Most sourcing introductions end up as "here's a vendor account executive — good luck." Our model is different. Your second call isn't with a vendor rep. It's with a certified solutions engineer from our advisor network who has walked the architecture conversation hundreds of times across the supplier portfolio. They work the call, translate buyer requirements into vendor-quotable RFPs, and push back on pricing that doesn't reflect your actual posture. That's the difference between a sourcing conversation and a buying experience.
A typical sourcing engagement through CISO Marketplace involves two scheduled calls. The first is yours to drive — we listen, ask clarifying questions, and lock down the actual problem. The second is where the technical depth arrives.
| Call 1Discovery | Call 2Solutions Architecture | |
|---|---|---|
| Who's on it | CISO Marketplace Lead | CISO Marketplace Lead + CISSP-credentialed solutions engineer from our advisor network |
| What gets discussed | Your environment, your gaps, your buying timeline, your real constraints — not the wish list | Architecture options, vendor shortlist refinement, technical questions you'd ask a vendor SE — answered honestly because the engineer isn't selling for one vendor |
| What you leave with | Confirmed brief, written gap summary, supplier shortlist | Architecture sketch, vendor-specific quote requests sent, expected proposal timeline |
| Duration | 30–45 minutes | 45–60 minutes (depends on category depth) |
| When | Within 24–48 hours of brief submission | Day 2–3 once your inputs and the engineer's prep are aligned |
Standard sourcing routes your brief to the advisor network. CISO Marketplace members get a dedicated engineer — same credentials, same advisor network depth, but a consistent point of contact who knows your environment across engagements. Priority queue, deeper briefing, faster architecture turnaround.

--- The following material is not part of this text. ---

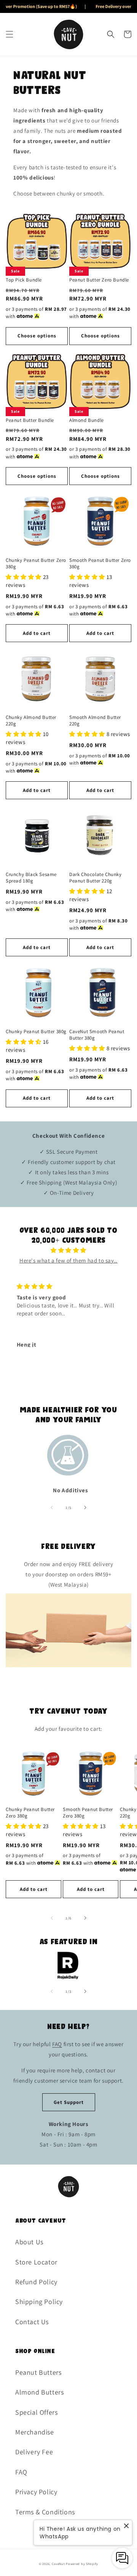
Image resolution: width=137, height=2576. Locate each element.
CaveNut (58, 2564)
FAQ (57, 2044)
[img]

The solutions engineers in our advisor network are not vendor employees. They don't get paid to push a specific product. They've spent careers — most have 15+ years — doing channel engineering across the full supplier portfolio. They've seen the same architecture problem solved three ways across three vendors. They have opinions on which one fits your situation. That's the value: depth across the market, not advocacy for a single line.
The advisor network is credentialed deep — most engineers hold CISSP plus vendor-specific certifications across the categories they work (Cisco, Palo Alto, Fortinet, Microsoft, AWS, Google Cloud, and more). They've earned the credentials the hard way and re-cert regularly.
These aren't entry-level technicians reading a script. The average engineer in our advisor network has been doing pre-sales architecture across security and infrastructure for 15 years or more — with a meaningful cohort over 25.
The advisor network covers the vetted supplier catalog — security, networking, communications, cloud, observability, contact center, physical security, and connectivity. If it's in the catalog, an engineer has done architecture work on it.
The engineer on your call works for the sourcing outcome. They're not paid by the vendor whose product you eventually buy. Their alignment is with you — right architecture, fairly priced, delivered on time.
The highest-leverage conversation in any sourcing engagement. The engineer has watched both paths play out across hundreds of customers. They'll surface the tradeoffs in your specific context — operational headcount, existing investments, integration complexity, vendor lock-in tolerance.
Framework requirements turn into vendor selection in non-obvious ways. The engineer translates compliance language into architecture decisions, then into supplier shortlists, then into RFP specifications. Three translations most buyers do themselves badly.
If you're renewing existing infrastructure, the engineer's read on current market pricing across the full advisor network is direct ammunition. They've seen the deals that closed last quarter. You haven't.
Worth being explicit about scope — the right expectation makes the engagement work.
The economic structure is the reason. Solutions engineers in our advisor network earn their living off long-term sourcing relationships across hundreds of buyers — not commission on a single deal. That structurally aligns their incentives with the right architecture, not the most expensive product. When you talk to a vendor SE, you're talking to someone whose comp depends on selling you their product. When you talk to one of our engineers, you're talking to someone whose comp depends on you coming back next year. That's the difference — it's not a marketing claim, it's how the math works.